▸ Tasks and exercises
a. Write out the part of the blog excerpt that opens with the words containing "The ocean nips" and closes with "name is written.", word for word.
b. Carry on the blog excerpt from the point where it stops.

It makes a bed when spread to sea,
a mattress to bear my weight
green strands grow from my sides
Medusa hair of kelp.

It’s hard to see
where my life begins or ends
on the high tide line.
The ocean nips
at my ankles.

Between the wrack and rock
below, above the wave
the harvest continues.
The sand, the kelp,
the shovel
Begin again
in a Book of Death
where my name is written.

Friday, April 6, 2012

Tornados

Last night, I was distracted in church thinking about tornado imagery. got a piece in progress and I think I want to use more tornado language. Going to start with this articlehttp://www.huffingtonpost.com/mobileweb/paul-douglas/tornados-climate-change_b_1403642.html?ref=tw
Convergence
EF-5 200 mph winds
"finger of God"
Tornado fatigue
Doppler only works on big ones
pinpoints spinning supercells
EF-0 60-70 mph winds
70-80% false alarms
most US homes are built to only withstand 90 mph winds
mobiles can flip in 70mph winds
highest winds ever in OK in 1999 301 mph
rain wrapped
wedge tornadoes fat writhing
Tornado sky= eerie yellow sky
white sunlight being scattered by big hailstones
Wall clouds mutating thunderstorm spinning violently produces rain then hail
spinning lowering cloud base at the rear flank is called a wall cloud focus of violently rising air
large hail larger the stronger updraft needed to keep them suspended mid air
baseball size or larger? more likely to have a tornado
Isolated supercell forms 20-75 miles ahead of a squaw line
Warm front/dry line
wind shear(changinng winfd speed/direction with altitude)

▸ Saved data entries
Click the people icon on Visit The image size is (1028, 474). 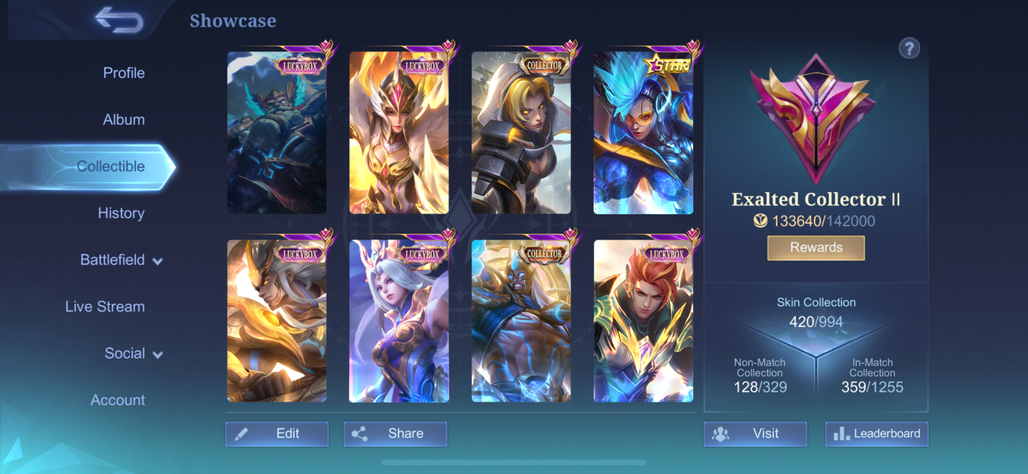pyautogui.click(x=721, y=433)
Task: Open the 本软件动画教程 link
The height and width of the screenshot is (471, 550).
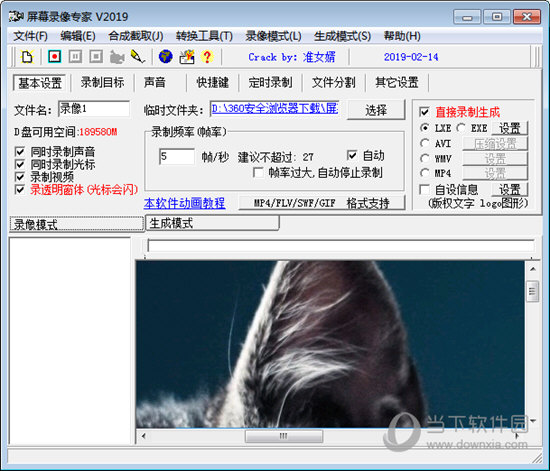Action: click(185, 203)
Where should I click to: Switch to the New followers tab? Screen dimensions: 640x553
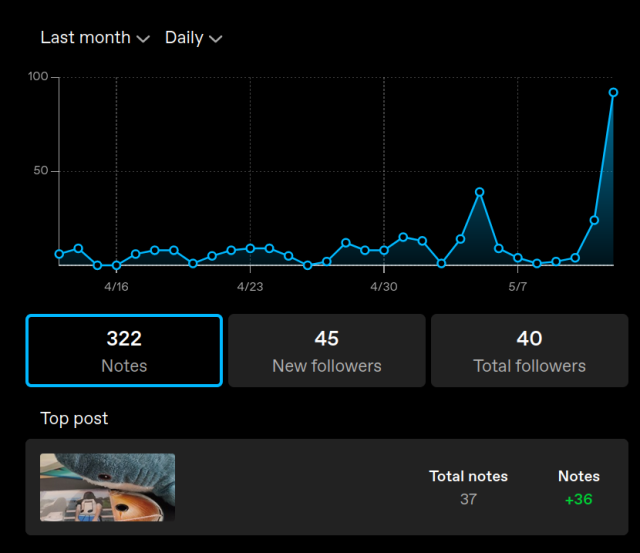327,351
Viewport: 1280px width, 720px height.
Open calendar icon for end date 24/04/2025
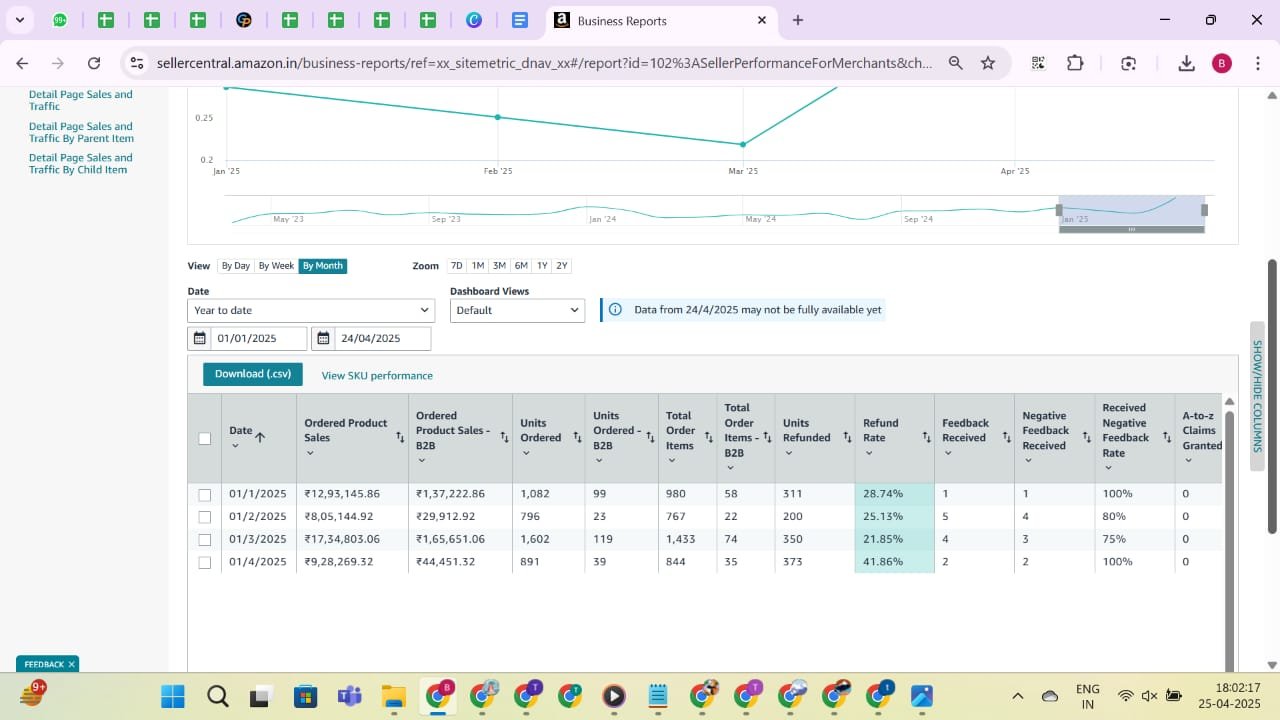323,339
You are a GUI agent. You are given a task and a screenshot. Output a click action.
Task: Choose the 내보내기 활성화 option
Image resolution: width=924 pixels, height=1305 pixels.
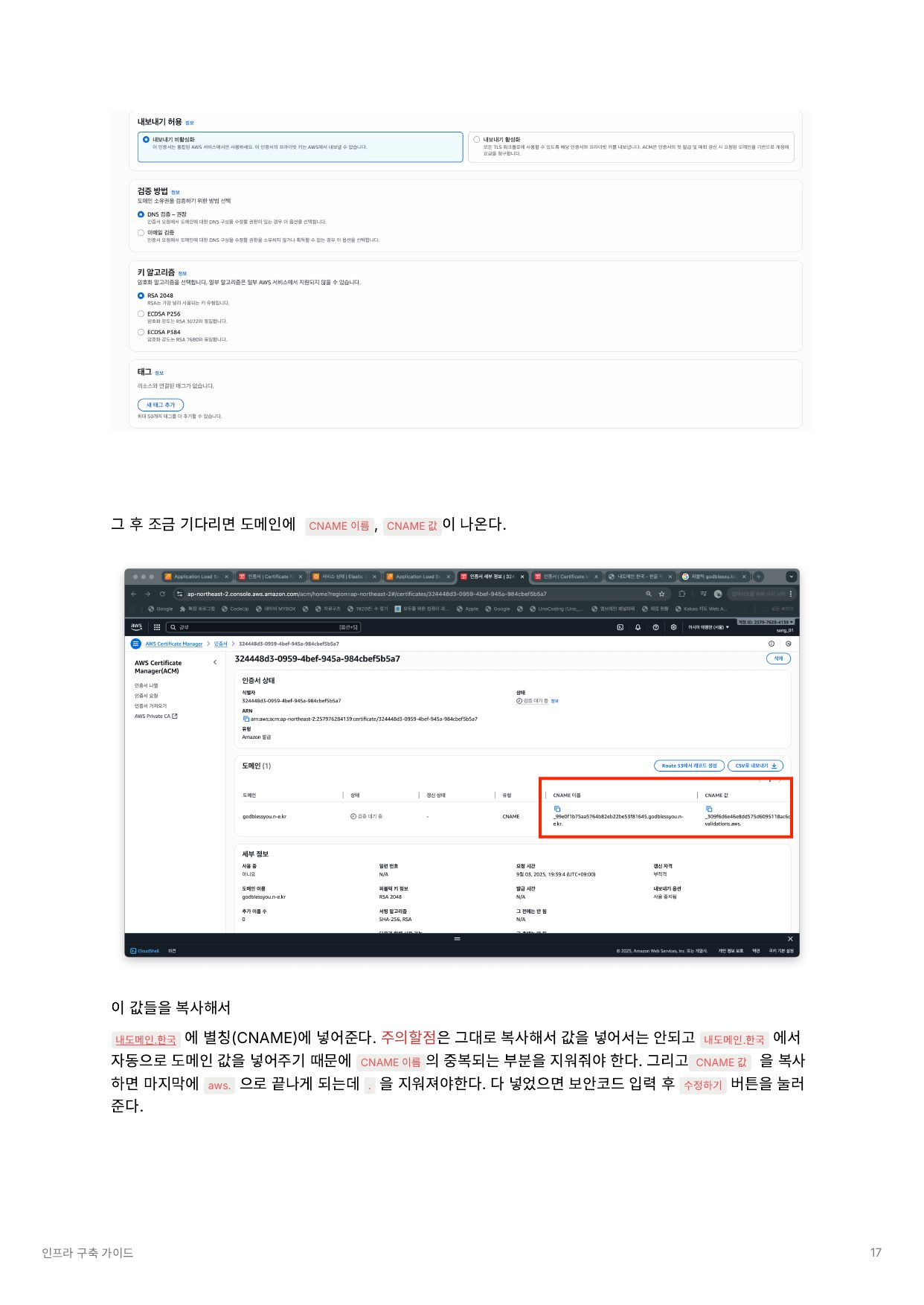tap(477, 139)
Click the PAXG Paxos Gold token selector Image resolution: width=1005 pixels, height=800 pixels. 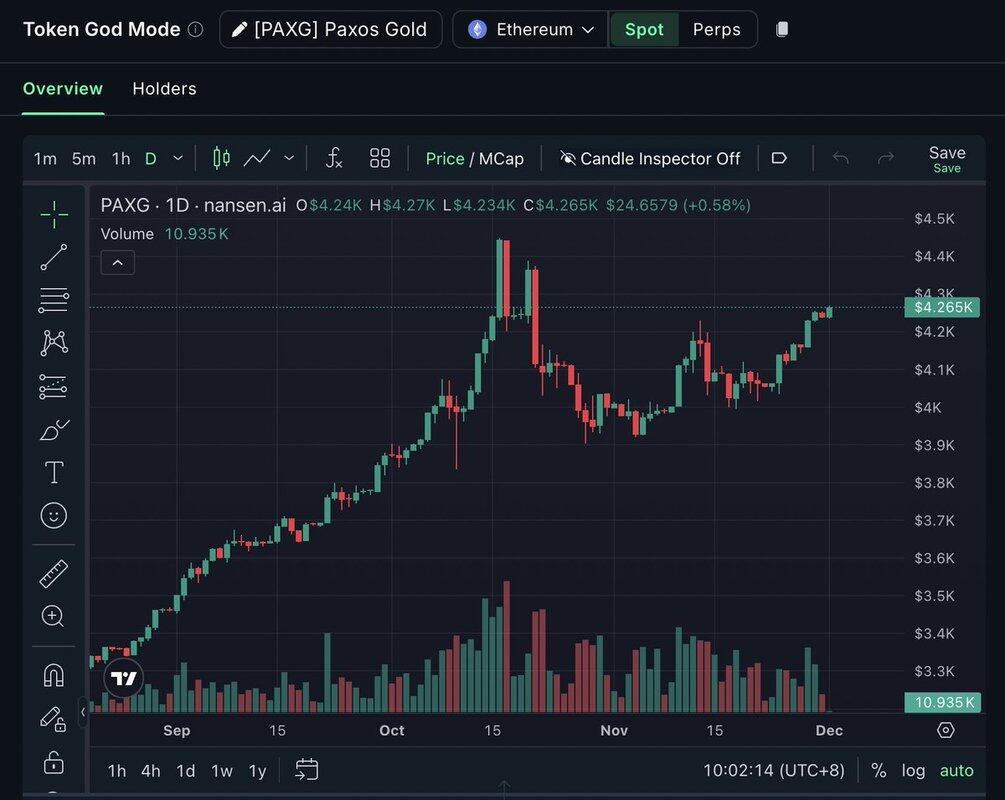tap(330, 29)
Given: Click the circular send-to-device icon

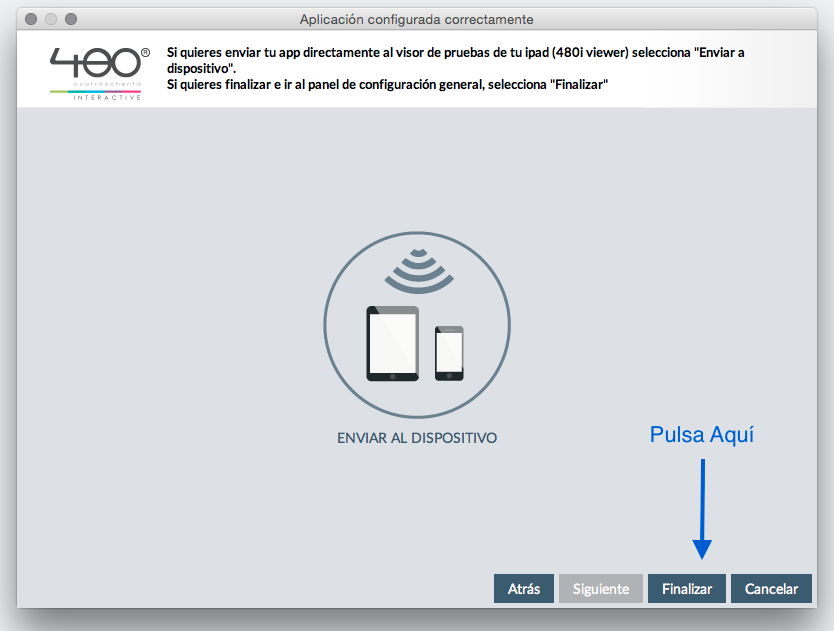Looking at the screenshot, I should [x=416, y=324].

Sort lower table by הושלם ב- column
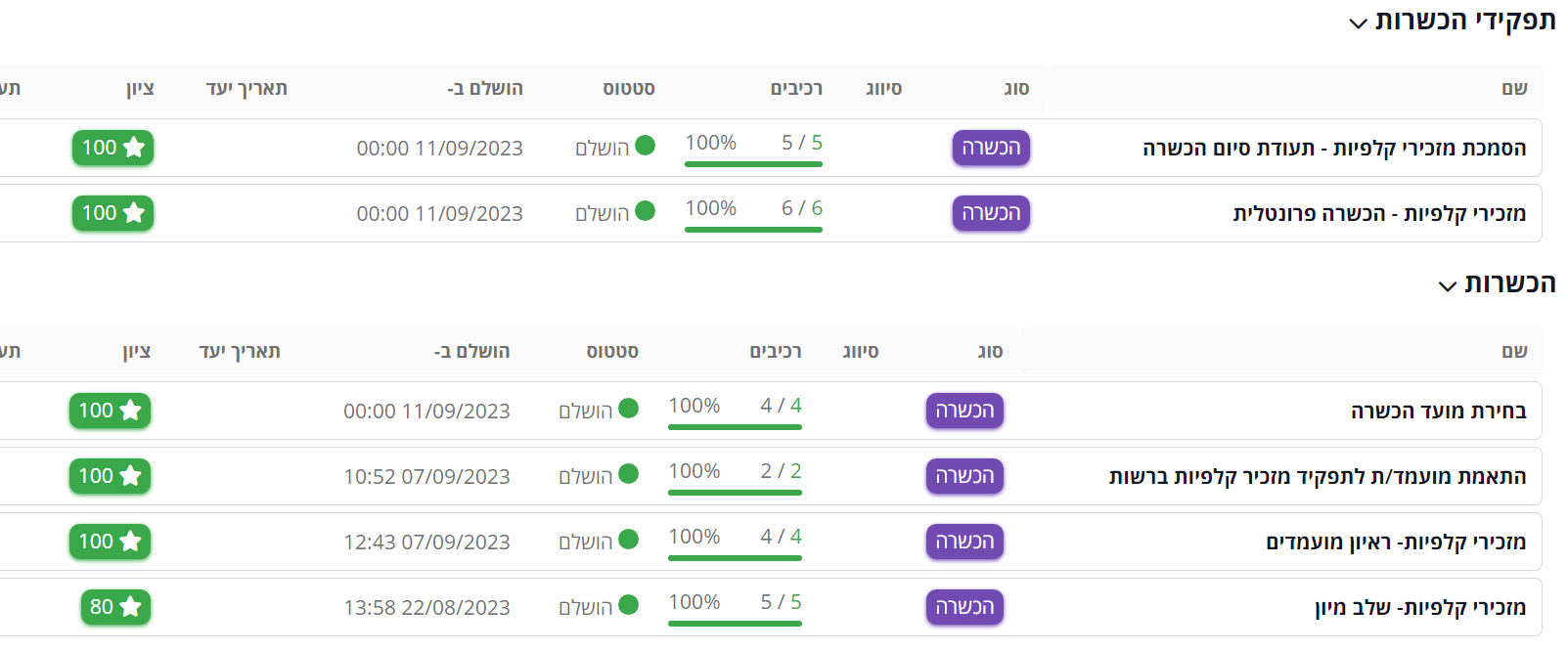pyautogui.click(x=471, y=352)
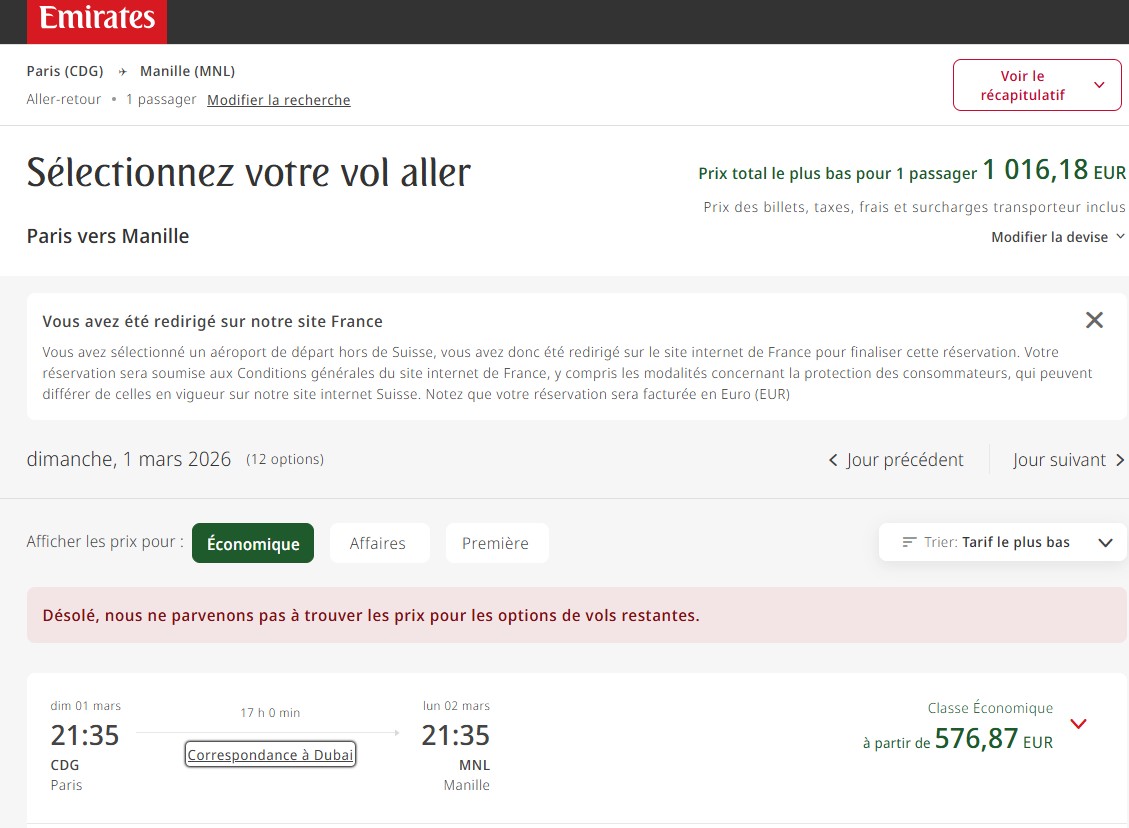The height and width of the screenshot is (828, 1129).
Task: Go to next day with Jour suivant
Action: point(1068,460)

▸ Numbered responses
a.
The ocean nips
at my ankles.

Between the wrack and rock
below, above the wave
the harvest continues.
The sand, the kelp,
the shovel
Begin again
in a Book of Death
where my name is written.

b.
dew points 60F enough juice to spawn storms
Severe storms flare up along the leading edge of dry desert air the "dry line"
During the spring in the Central Plains, thunderstorms frequently develop along a "dryline," which separates very warm, moist air to the east from hot, dry air to the west.

Thursday, April 5, 2012

Alive

Good to see you alive
me too
How are you?
Im fine
well plugging away at least.
Settling
deciding
Replacing thoughts
working on
talking to
preserving me
Hard stuff
Sometimes I wonder of the accuracy of thought
It is easy to fool
Which thoughts are legitimate
Resolved for this minute
this second
this hour
their day
For me today
it's the children
and self preservation

Wednesday, April 4, 2012

minutes

I hate just being able to give minutes to writing but it is all I have to give right now. I guess it is better than not writing at all. I like the idea of comparting a leg cramp to an earthquake, to yoga, to a life experience. I don't like all my word choices yet but it gives me pleasure to contemplate the similarities.. There is power in word choices. Wish I could make my words snap and bend like tetonic plates subducting under each other. How the release of words can make a world shake and be destroyed. Can any good come of an earthquake? Is the rebuilding piece from a disaster really that good of a thing to go through or is it always just little deaths with each roll?

Tuesday, April 3, 2012

3:11 am 2nd draft

It starts with a contraction,
a shudder,
turns to a roll,
tightening to knots...
like a freight train roaring down the tracks
the earth twitches and shakes off its top layer.

Just as the cramp

grips the calf.

I wait.

Watch the pictures rattle…
Anticipate the next twitch.

Will it ease?
or escalate?

It always escalates .


Why do I bother to lie?
and wish for sleep?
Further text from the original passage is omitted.